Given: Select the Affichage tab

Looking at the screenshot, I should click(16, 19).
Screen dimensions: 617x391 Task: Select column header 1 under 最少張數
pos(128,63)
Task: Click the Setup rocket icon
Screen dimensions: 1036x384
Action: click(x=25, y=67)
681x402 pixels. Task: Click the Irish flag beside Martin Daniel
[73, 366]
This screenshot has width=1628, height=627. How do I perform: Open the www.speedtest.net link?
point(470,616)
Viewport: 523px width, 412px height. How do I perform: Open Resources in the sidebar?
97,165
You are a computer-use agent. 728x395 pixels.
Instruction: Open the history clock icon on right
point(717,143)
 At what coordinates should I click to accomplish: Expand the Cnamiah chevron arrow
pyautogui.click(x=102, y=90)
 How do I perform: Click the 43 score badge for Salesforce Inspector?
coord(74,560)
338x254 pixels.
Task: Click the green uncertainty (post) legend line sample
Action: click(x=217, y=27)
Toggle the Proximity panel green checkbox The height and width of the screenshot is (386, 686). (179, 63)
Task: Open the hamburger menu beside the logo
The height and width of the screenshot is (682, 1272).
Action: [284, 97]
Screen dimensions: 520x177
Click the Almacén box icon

+===+

» Required work: Your answer should consist of every record, printed exactly as given.

» Answer to the exercise:
Given: Select the Affichage tab

Looking at the screenshot, I should click(16, 19).
Screen dimensions: 617x391 Task: Select column header 1 under 最少張數
pos(128,63)
Task: Click the Setup rocket icon
Screen dimensions: 1036x384
Action: click(x=25, y=67)
681x402 pixels. Task: Click the Irish flag beside Martin Daniel
[73, 366]
This screenshot has width=1628, height=627. How do I perform: Open the www.speedtest.net link?
point(470,616)
Viewport: 523px width, 412px height. How do I perform: Open Resources in the sidebar?
97,165
You are a computer-use agent. 728x395 pixels.
Instruction: Open the history clock icon on right
point(717,143)
 At what coordinates should I click to accomplish: Expand the Cnamiah chevron arrow
pyautogui.click(x=102, y=90)
 How do I perform: Click the 43 score badge for Salesforce Inspector?
coord(74,560)
338x254 pixels.
Task: Click the green uncertainty (post) legend line sample
Action: click(x=217, y=27)
Toggle the Proximity panel green checkbox The height and width of the screenshot is (386, 686). (179, 63)
Task: Open the hamburger menu beside the logo
The height and width of the screenshot is (682, 1272).
Action: [284, 97]
Screen dimensions: 520x177
Click the Almacén box icon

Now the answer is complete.